Eliezer Yudkowsky y Nate Soares, investigadores del Instituto de Investigación de Inteligencia Artificial (MIRI) de Berkeley, argumentan en un nuevo libro que el flirteo de la humanidad con la IA avanzada es una apuesta fatal. Su trabajo, titulado “Si alguien lo construye, todos mueren: Por qué la IA superhumana nos mataría a todos” , argumenta que cualquier intento de construir una máquina más inteligente que los humanos terminará en la aniquilación global.
“Si alguna empresa o grupo, en cualquier parte del planeta, construye una superinteligencia artificial usando algo remotamente parecido a las técnicas actuales, basándose en algo remotamente parecido a la comprensión actual de la IA, entonces todos, en todas partes en la Tierra, morirán”, advierten ambos en la introducción del libro.
Los autores argumentan que la IA, ya integrada en la vida cotidiana, eventualmente evolucionará hasta el punto de decidir que la humanidad misma es innecesaria. Una vez que las máquinas controlen infraestructuras críticas (centrales eléctricas, fábricas, sistemas de armas), los humanos podrían ser considerados prescindibles.
“La humanidad necesita dar marcha atrás”, dijo Yudkowsky, quien lleva años alertando sobre lo que él llama “riesgo tecno-constanciacional”. El peligro, insiste, reside en que basta con un solo intento exitoso de construir superinteligencia para que se produzca la extinción.
La amenaza, según los expertos, se ve agravada por la posibilidad de que la IA oculte sus verdaderas capacidades hasta que sea demasiado tarde para actuar. «Un adversario superinteligente no revelará todas sus capacidades ni revelará sus intenciones», escriben los autores. Incluso si hubiera señales de advertencia, argumentan, la cognición humana podría ser demasiado limitada para reconocerlas o contrarrestarlas a tiempo.

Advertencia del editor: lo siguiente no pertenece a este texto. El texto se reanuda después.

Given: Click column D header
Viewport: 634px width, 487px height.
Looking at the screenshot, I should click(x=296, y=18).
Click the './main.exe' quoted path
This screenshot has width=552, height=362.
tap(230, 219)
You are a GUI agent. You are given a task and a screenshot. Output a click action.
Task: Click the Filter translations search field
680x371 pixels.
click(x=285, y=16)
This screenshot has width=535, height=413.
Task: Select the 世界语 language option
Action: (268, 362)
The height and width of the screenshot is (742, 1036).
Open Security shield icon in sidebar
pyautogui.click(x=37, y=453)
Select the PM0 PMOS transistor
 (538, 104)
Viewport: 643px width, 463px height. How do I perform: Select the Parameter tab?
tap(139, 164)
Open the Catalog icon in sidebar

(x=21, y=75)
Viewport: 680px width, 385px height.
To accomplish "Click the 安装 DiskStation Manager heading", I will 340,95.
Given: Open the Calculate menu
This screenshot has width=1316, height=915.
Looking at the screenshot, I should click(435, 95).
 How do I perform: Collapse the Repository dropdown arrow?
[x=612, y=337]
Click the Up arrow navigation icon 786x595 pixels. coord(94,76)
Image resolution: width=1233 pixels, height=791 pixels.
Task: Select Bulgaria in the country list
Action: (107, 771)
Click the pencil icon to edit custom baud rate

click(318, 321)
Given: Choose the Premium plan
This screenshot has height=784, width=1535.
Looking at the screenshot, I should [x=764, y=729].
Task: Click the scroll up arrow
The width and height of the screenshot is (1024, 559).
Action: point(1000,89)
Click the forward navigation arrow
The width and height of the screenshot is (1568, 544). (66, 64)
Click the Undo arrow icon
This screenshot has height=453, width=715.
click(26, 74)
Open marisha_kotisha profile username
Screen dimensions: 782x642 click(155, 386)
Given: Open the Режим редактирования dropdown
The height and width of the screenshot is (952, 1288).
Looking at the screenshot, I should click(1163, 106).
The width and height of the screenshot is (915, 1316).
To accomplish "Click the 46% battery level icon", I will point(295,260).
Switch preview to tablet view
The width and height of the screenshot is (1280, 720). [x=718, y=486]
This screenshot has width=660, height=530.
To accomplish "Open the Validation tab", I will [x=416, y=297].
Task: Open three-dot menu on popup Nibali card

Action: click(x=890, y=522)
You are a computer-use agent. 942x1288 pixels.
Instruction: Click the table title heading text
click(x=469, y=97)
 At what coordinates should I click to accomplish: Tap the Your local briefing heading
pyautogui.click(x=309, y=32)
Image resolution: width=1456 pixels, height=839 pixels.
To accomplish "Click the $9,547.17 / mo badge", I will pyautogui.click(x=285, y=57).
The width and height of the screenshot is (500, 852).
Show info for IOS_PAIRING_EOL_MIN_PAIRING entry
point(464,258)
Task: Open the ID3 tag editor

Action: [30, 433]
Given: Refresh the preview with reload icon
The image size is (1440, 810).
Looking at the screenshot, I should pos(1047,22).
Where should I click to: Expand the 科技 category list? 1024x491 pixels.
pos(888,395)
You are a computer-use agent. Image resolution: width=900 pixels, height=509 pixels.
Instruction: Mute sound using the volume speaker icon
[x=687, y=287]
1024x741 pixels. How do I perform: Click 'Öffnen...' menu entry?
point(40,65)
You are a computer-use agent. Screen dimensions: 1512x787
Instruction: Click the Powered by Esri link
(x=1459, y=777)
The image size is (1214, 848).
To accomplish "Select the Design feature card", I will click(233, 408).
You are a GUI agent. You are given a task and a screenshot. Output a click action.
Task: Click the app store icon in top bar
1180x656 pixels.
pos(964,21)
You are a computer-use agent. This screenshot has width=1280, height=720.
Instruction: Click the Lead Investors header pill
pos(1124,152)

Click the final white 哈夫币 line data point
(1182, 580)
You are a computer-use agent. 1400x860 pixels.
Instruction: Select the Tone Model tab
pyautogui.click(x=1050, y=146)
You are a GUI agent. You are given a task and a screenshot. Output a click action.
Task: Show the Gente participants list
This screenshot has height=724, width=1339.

Los científicos llegan al punto de sugerir que la única protección eficaz sería una acción preventiva: destruir cualquier centro de datos sospechoso de albergar superinteligencia artificial antes de que dichos sistemas entren en funcionamiento.
La probabilidad de este resultado, según Yudkowsky y Soares, es escalofriantemente alta. Estiman que la probabilidad de que la IA extermine a la humanidad se sitúa entre el 95 % y el 99,5 %, prácticamente una certeza.